The report displays the patterns, with green and red backgrounds depending on whether they passed the validation test.

Parameters:
  • target_file – File object or file path where to save the figure. If provided, the function returns none, else the function returns the axes array of the final figure.

  • relative_tolerance – Relative error tolerated on each band for the ovserved patterns to be considered similar to the expected patterns.

  • min_band_cutoff – Bands with a size below this value will not be considered.

  • max_band_cutoff – Bands with a size above this value will not be considered.

Ladder

class bandwitch.Ladder.Ladder(bands, name=None, infos=None)[source]

Class to represent gel ladders. These ladders serve as a scale for plotting any other gel simulation.

Parameters:

bands – A dictionary of the form {dna_size: migration distance}.

dna_size_to_migration(dna_sizes)[source]

Return the migration distances for the given DNA sizes.

Bands Predictions

        graph TD
  pcomp[_compute_digestion_bands] --> pr[predict_digestion_bands]
  pcomp --> pds[predict_sequences_digestions]
    

Module for digestion pattern prediction.

bandwitch.bands_predictions.compute_sequence_digestions_migrations(sequences_digestions, ladder)[source]

Add a ‘migration’ field to the data in sequences_digestions.

sequences_digestions is a dict {seq: digestions_data} where digestions_data is a result of predict_sequence_digestions, ladder is a Ladder object.

bandwitch.bands_predictions.predict_digestion_bands(sequence, enzymes, linear=True, partial_cutters=())[source]

Return the band sizes from digestion by all enzymes at once.

Returns a list of bands sizes sorted from smallest to largest.

Parameters:
  • sequence – Sequence to be digested.

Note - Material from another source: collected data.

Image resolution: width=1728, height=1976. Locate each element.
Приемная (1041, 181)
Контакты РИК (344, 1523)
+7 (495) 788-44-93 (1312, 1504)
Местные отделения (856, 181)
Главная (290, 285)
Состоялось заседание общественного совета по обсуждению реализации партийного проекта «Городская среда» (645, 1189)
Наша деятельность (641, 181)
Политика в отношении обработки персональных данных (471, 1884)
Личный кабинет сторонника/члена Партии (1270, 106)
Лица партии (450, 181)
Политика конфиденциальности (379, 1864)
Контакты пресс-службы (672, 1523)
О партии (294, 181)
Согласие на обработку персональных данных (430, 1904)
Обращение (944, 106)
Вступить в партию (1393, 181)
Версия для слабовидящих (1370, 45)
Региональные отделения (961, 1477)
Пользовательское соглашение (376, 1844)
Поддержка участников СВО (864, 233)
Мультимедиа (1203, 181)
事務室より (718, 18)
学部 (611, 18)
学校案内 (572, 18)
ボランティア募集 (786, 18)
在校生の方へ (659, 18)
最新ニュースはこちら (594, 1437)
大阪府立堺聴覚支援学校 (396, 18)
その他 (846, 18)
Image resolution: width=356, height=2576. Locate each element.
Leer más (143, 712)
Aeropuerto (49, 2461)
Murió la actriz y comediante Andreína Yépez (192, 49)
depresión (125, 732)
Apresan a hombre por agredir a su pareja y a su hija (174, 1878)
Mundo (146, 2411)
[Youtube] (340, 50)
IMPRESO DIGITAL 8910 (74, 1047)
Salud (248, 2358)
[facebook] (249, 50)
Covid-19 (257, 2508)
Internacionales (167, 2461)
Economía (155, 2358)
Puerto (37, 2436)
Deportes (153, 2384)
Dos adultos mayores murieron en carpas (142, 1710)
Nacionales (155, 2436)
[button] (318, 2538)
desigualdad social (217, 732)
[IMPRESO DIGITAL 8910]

Either a string (“ATGC…”) or a Biopython Seq.

  • enzymes – list of all enzymes placed at the same time in the digestion mix e.g. [“EcoRI”, “BamHI”].

  • linear – True if the DNA fragment is linearized, False if it is circular.

  • partial_cutters – List of enzymes that are tired or inhibited would randomly miss some sites, thus creating extra bands in the final digest.

bandwitch.bands_predictions.predict_sequence_digestions(sequence, enzymes, linear=True, max_enzymes_per_digestion=1)[source]

Return a dict giving bands sizes pattern for all possible digestions.

The digestions, double-digestions, etc. are listed and for each the sequence band sizes are computed.

The result if of the form {digestion: {'cuts': [], 'bands': []}} Where digestion is a tuple of enzyme names e.g. ('EcoRI', 'XbaI'), ‘cuts’ is a list of cuts locations, ‘bands’ is a list of bands sizes.

Parameters:
  • sequence – The sequence to be digested.

  • enzymes – List of all enzymes to be considered.

  • max_enzymes_per_digestion – Maximum number of enzymes allowed in one digestion.

  • bands_to_migration – Function associating a migration distance to a band size. If provided, each digestion will have a 'migration' field (list of migration distances) in addition to ‘cuts’ and ‘bands’.